Molefi Ramantele, a small-scale livestock farmer who ekes out a living in Botswana’s arid scrubland, lost a third of his cattle in the drought that has scorched southern Africa.
“My life is my cattle. I have never seen it so bad…It will take me years to get them back,” the 67-year-old said of his livestock, often the main measure of household wealth in rural African economies.
Farmers, game reserves and central bankers across southern Africa are among those set to count the cost for years to come of the drought that wiped out livestock, pushed up food prices and caused power shortages and protests.
The 2015/2016 El Nino weather system, the Pacific Ocean phenomenon associated with droughts, storms and floods, baked southern Africa before ending in May.
This coincided with a slump in commodity prices that pressured African exporters’ budgets, eroded currencies and deepened economic misery as well as challenging central bankers faced with higher prices and slow economic growth.
Central banks across the region have raised interest rates to cool prices and there is little sign of relief.
“There are as yet no clear signs of a recovery in the agricultural sector, and food price inflation is expected to remain elevated for some time,” South Africa Reserve Bank Governor Lesetja Kganyago said last week.
In Malawi, where half the population needs food aid, June inflation accelerated to 22.6 percent from 21.5 percent in May, with food inflation running at 27.7 percent.

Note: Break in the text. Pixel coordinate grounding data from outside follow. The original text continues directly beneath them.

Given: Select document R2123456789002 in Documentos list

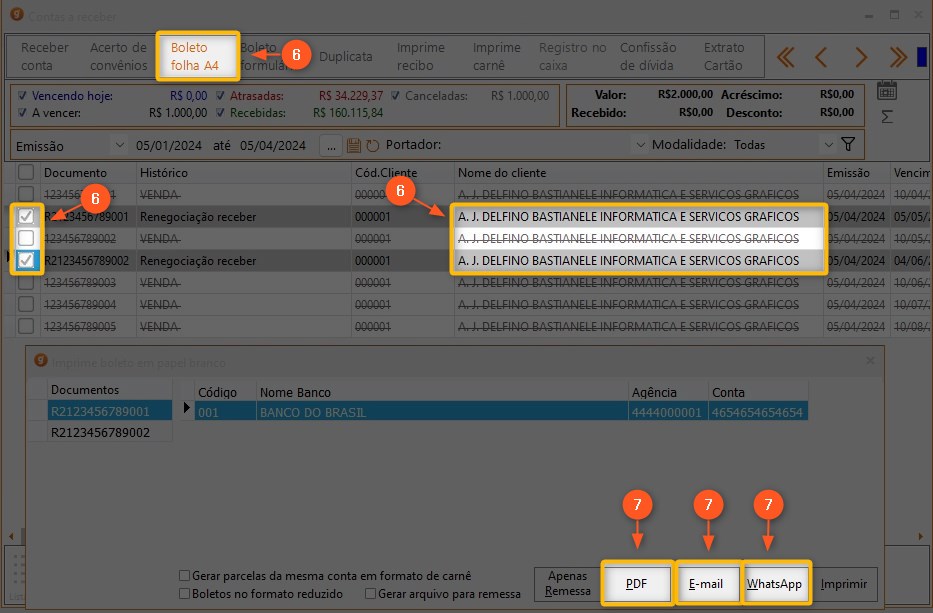Looking at the screenshot, I should 100,432.
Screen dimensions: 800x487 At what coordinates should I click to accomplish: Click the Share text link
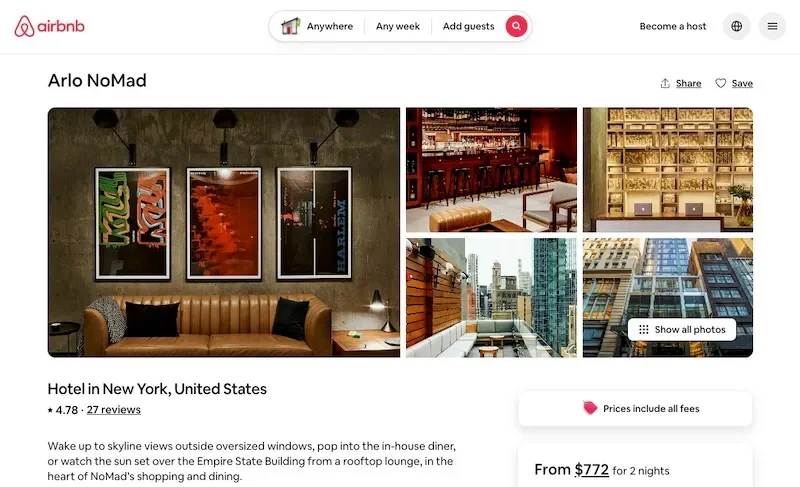pos(688,83)
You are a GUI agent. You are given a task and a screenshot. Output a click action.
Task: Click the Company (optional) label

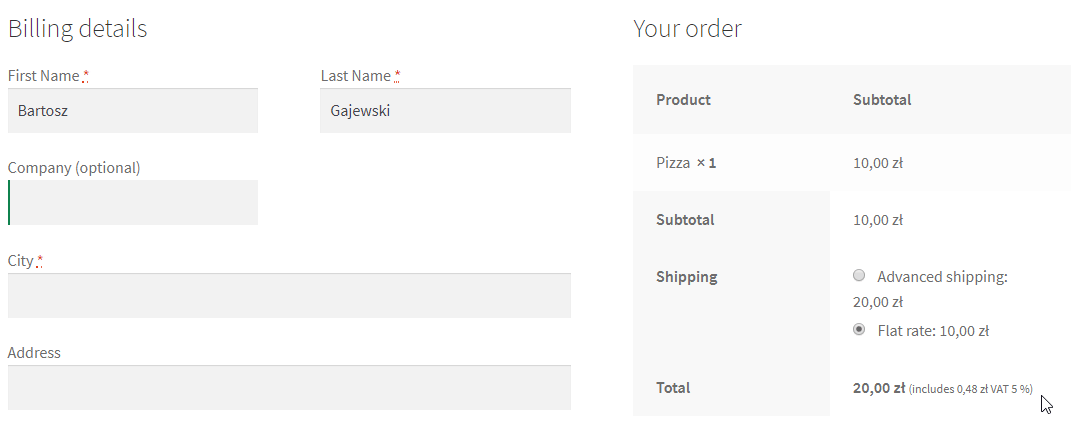pos(74,168)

The kwacha currency has lost close to 60 percent of its value against the dollar the last 12 months.
In South Africa, the continent’s biggest producer of maize, the crop is projected to fall almost 30 percent to around 7 million tonnes, which will force Africa’s most industrialised country to import close to 4 million tonnes.
Futures for white maize, the staple food, doubled last year and while prices are now 20 percent below January’s record peaks of over 5,000 rand a tonne, time lags mean increases are still filtering through the pipeline.
Food inflation in South Africa soared to 12.8 percent in April from 4.1 percent in June last year and remains over 12 percent, pressuring the wider inflation rate which stands at 6.3 percent, above the central bank’s target range.
“Food inflation in South Africa is likely to remain high throughout the year,” said Wandile Sihlobo, head economist with Agbiz, a farm industry lobby group.
This is fueling wage demands of between 20 and 50 percent from mining unions, whose members on average have eight people depending on them to put food on the table.
Such demands, even if only partly met, will further stoke prices, adding to the dilemma of the central bank which has raised rates by 200 basis since early 2014 but does not want to choke an economy it forecasts to stagnate this year.
In Zimbabwe, which is in arrears of $1.8 billion on $8.3 billion of foreign debt and has fallen behind on salary payments to soldiers and teachers, the United Nations estimates 20 percent of the population needs food aid because of the drought.
This number is expected to rise to 44 percent or more than 4 million people by early 2017.
Hunger, combined with a cash crunch, is seen as one of the causes behind a one-day “stay at home” protest in Zimbabwe earlier this month, the biggest strike since 2005 against President Robert Mugabe’s long rule.
“In Zimbabwe, the food shortages have added to cash shortages and perceptions of corruption, it is another factor that has driven great frustration,” said Robert Besseling, executive director at business risk consultancy Exx Africa.
The Southern African Development Community has appealed for $2.4 billion to help up to 40 million people across the region in urgent need of support until the next grain harvest in April 2017.
In Zambia, Africa’s second-biggest copper producer, the drought caused power shortages because water levels in the Kariba hydro-electric dam sank as low as 12 percent in January.
Analysts say the situation remains precarious, though the government has said that power supplies are being restored.
Forecasts suggest that El Nino will be replaced by La Nina, a weather pattern that often brings rainfall to southern Africa, which could fill dams and help some in the region recover.
“The soil is the driest in the 20 years that I’ve been here,” said Gerhard Visser, who runs a game ranch in South Africa’s northern Limpopo province.
“If the rains come, I might recover in two years.”
He said he had to sell off over half his herd, or 600 impala.
But with the land parched, heavy rainfall may bring more problems.
“In Mozambique, the dry ground could lead to floods during the upcoming rainy seasons,” said Mark Sorbara, an analyst with London-based Africa Risk Consulting.
“More importantly the poor harvest will also negatively impact the ability of farmers to plant for next year which will extend El Nino’s effects into 2017.”